A mum desperate to get a council house is living in a garden shed with her three children.
The woman has resorted to the extreme measure as she looks to secure a new home from Canterbury City Council.
News of the family’s shocking situation emerged as a councillor gave an impassioned speech about the shortage of social housing in the Canterbury district.
The mother and three children are living in a garden shed. Stock picture
Cllr Peter Vickery-Jones, who represents Herne and Broomfield, says he has attempted to help the family-of-four, whose situation has caused him a “great deal of concern”.
Speaking at a meeting of the council’s executive committee, he said: “On three occasions in my ward recently I’ve had to try to help people in need of homes.
“Two of them I was able to help and the other I could not help with in any way.
“We simply do not have the housing stock to help them. I sit here in comfort and there are people crying out for help” – Cllr Vickery-Jones
“It was a mother and three children living in a garden shed, and that’s caused me personally a great deal of concern.
“We simply do not have the housing stock to help them. I sit here in comfort and there are people crying out for help.”
Herne Bay councillor Joe Howes, the portfolio holder for housing, says the family has turned down the offer of a deposit for a privately-rented home.
He says it is a measure often used by the authority to encourage those looking for a council house into the private rental sector.
“If that’s not appropriate they will sometimes end up in a hostel or bed and breakfasts,” he explained.

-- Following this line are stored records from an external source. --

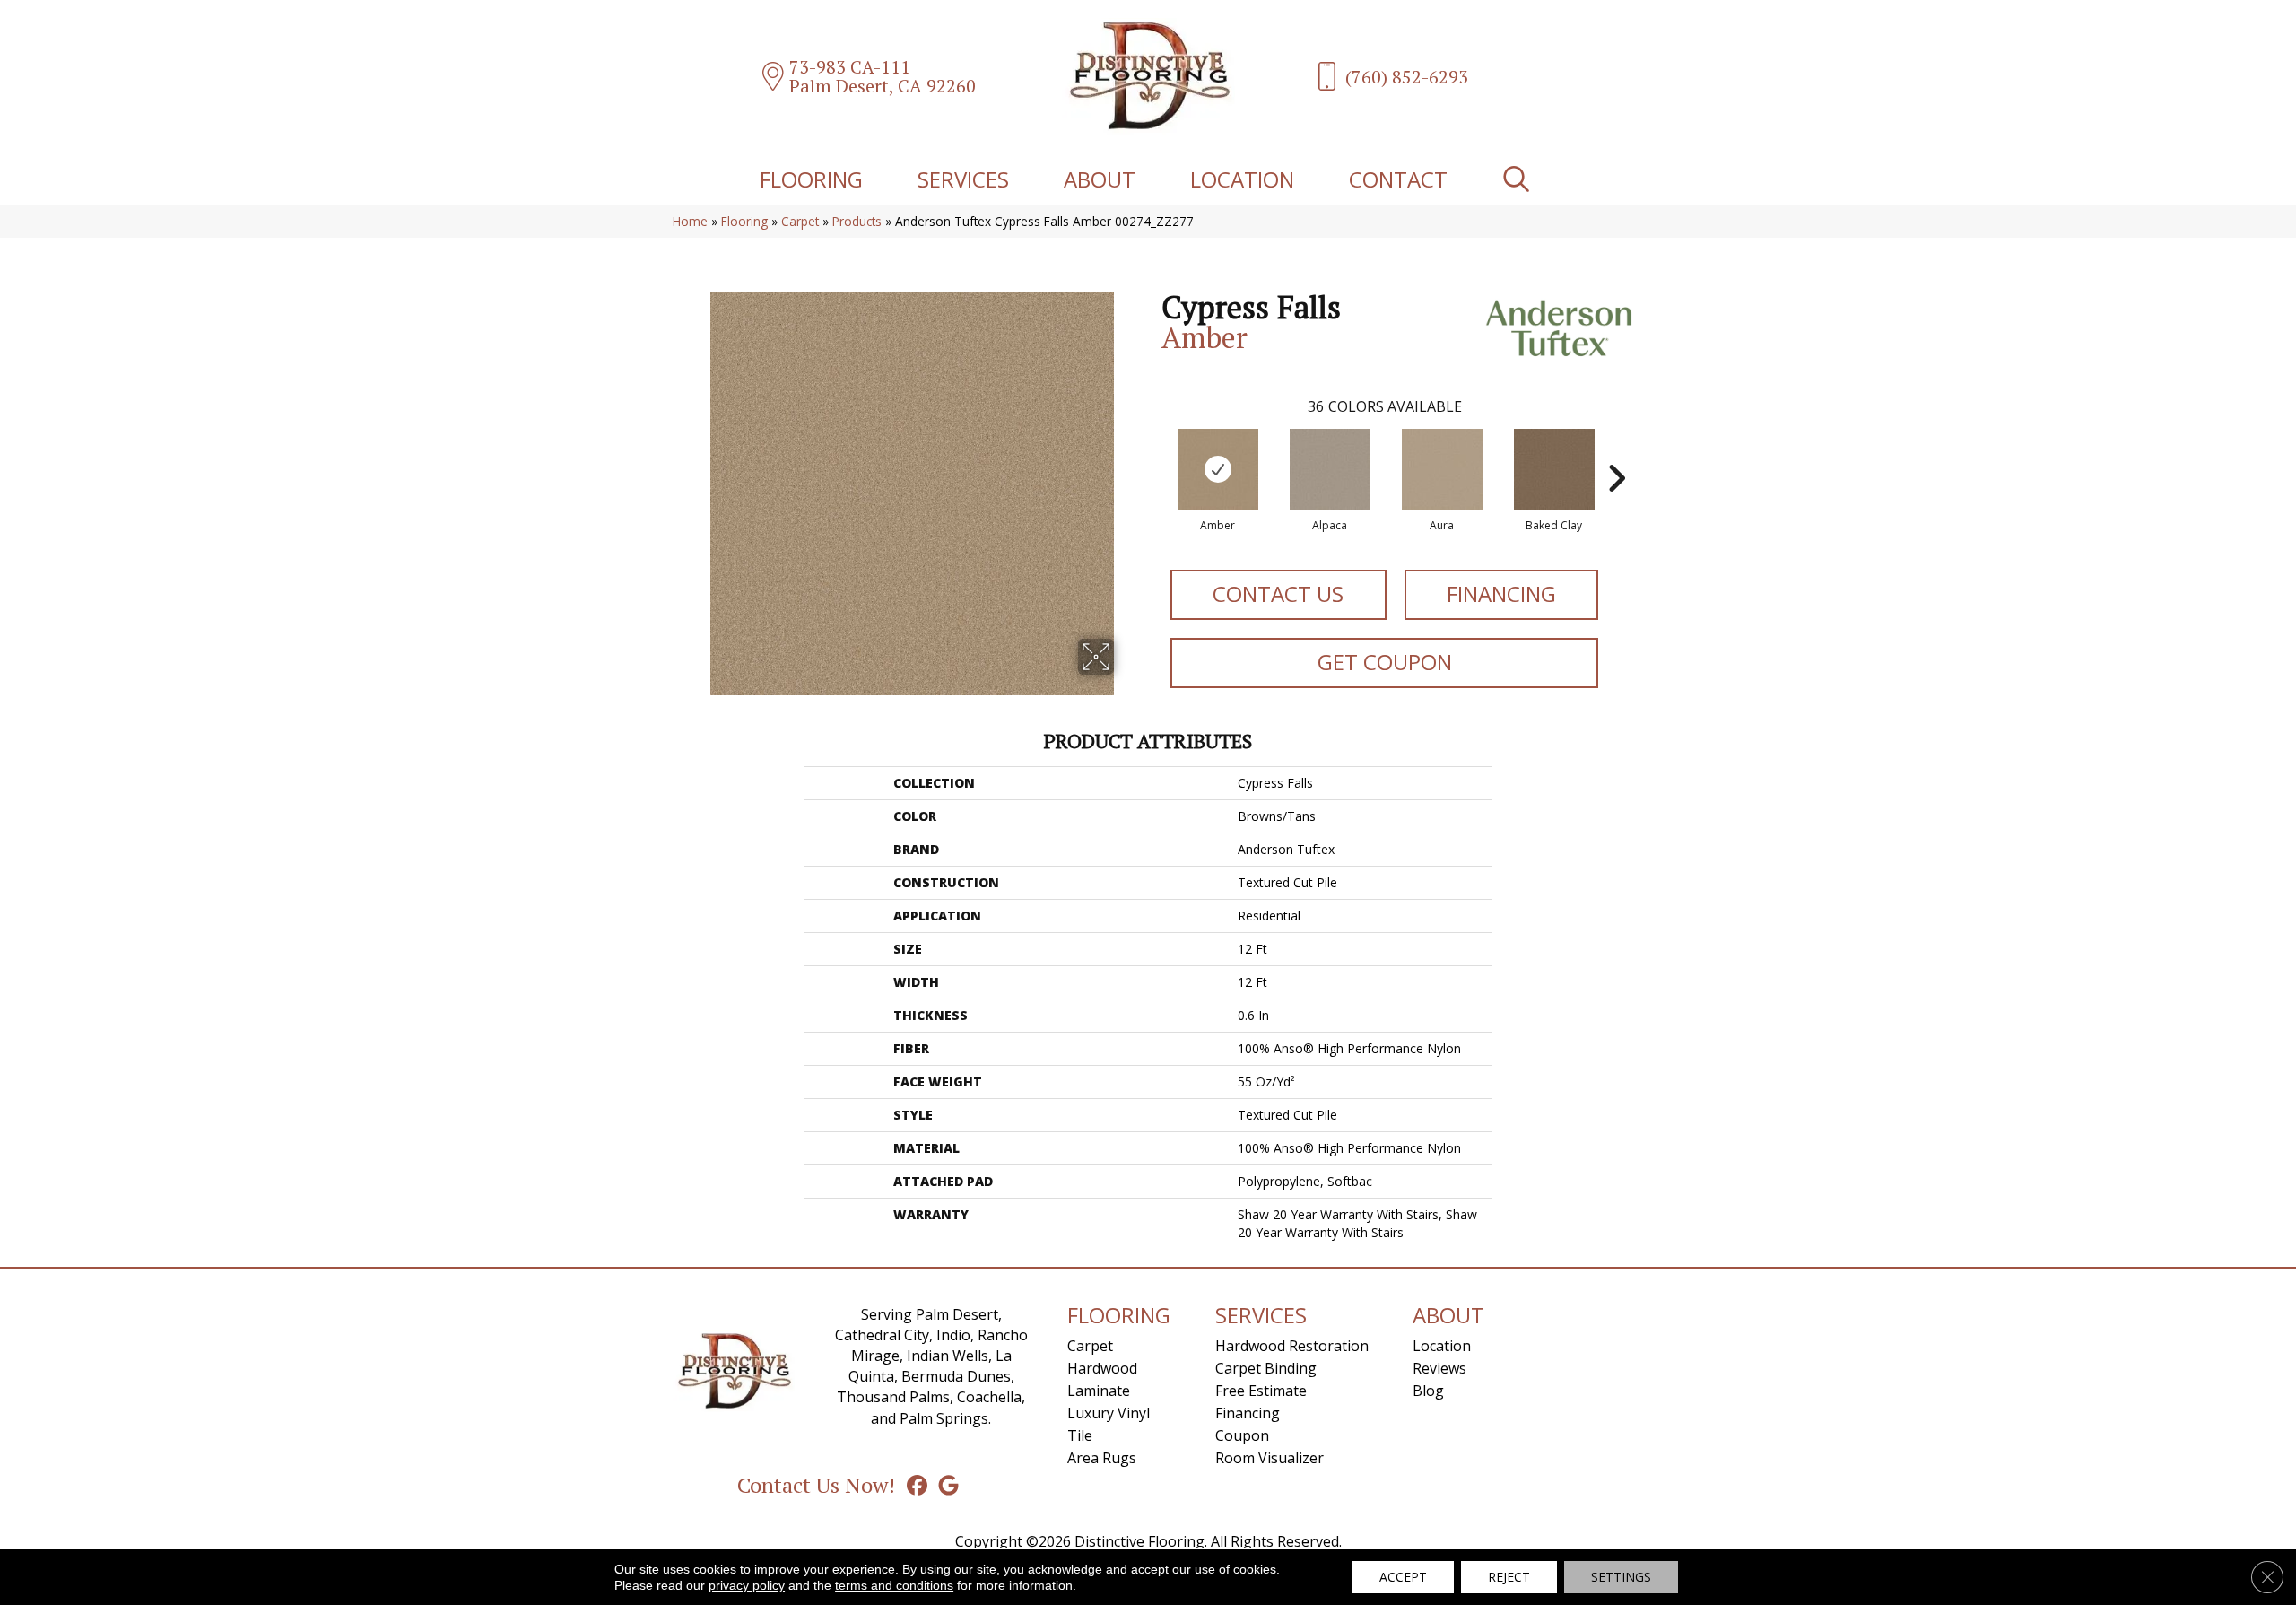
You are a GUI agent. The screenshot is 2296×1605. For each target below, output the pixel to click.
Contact (1398, 179)
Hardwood (1102, 1368)
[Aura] (1442, 469)
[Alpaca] (1330, 469)
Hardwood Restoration (1292, 1346)
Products (857, 221)
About (1099, 179)
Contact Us (1278, 593)
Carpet (800, 221)
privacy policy (747, 1585)
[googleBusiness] (948, 1485)
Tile (1079, 1435)
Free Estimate (1261, 1390)
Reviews (1439, 1368)
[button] (1519, 179)
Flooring (811, 179)
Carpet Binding (1266, 1368)
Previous (1152, 451)
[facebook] (917, 1485)
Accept (1403, 1576)
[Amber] (1218, 469)
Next (1616, 451)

“We’ve had some people that have been in a hostel for a long period of time because they want a home in a specific place for specific needs. But this is the choice people are making.
Cllr Peter Vickery-Jones reported the family’s plight. Picture: Barry Goodwin
“The family Cllr Vickery-Jones is talking about have gone through that process.
“They have the offer of a deposit on the table, so my advice to many people is to look in the private rental sector.
“We have 1,800 people on the housing needs register, so people have got to start looking at private rental.
“Last week we had a three-bedroom house and 50 people bid on it, so we had 49 disappointed families” – Cllr Joe Howes
“If they’re not able to they need to be very careful with their bid. They can’t say they’re only going to bid on three-bedroom houses in Herne Bay.
“Last week we had a three-bedroom house and 50 people bid on it, so we had 49 disappointed families.”
Cllr Vickery-Jones suggests using a £7 million pot – the Housing Revenue Account (HRA) – to build more sheltered accommodation to entice people out of larger council homes that are too big for them.
He said: “We can’t require these people move out to make way for families, because that would be unfair.
“But we can build more attractive options for them to encourage them to move out.
“That could free up the limited housing stock we do have.”
Canterbury city council leader John Gilbey
But council leader John Gilbey questioned where they would build the new homes.
He said: “We can use the HRA account to buy ground, but where?
“Where are you going to find some ground to build houses for people? Tell us. You find it, we’ll look at buying it.
“We can do that, if there is space and if there is a way of doing it, so it’s not that we’re just ignoring this.”
The city council refused to comment on the family’s situation, saying it could not “provide personal information to protect the confidentiality of the individuals involved”.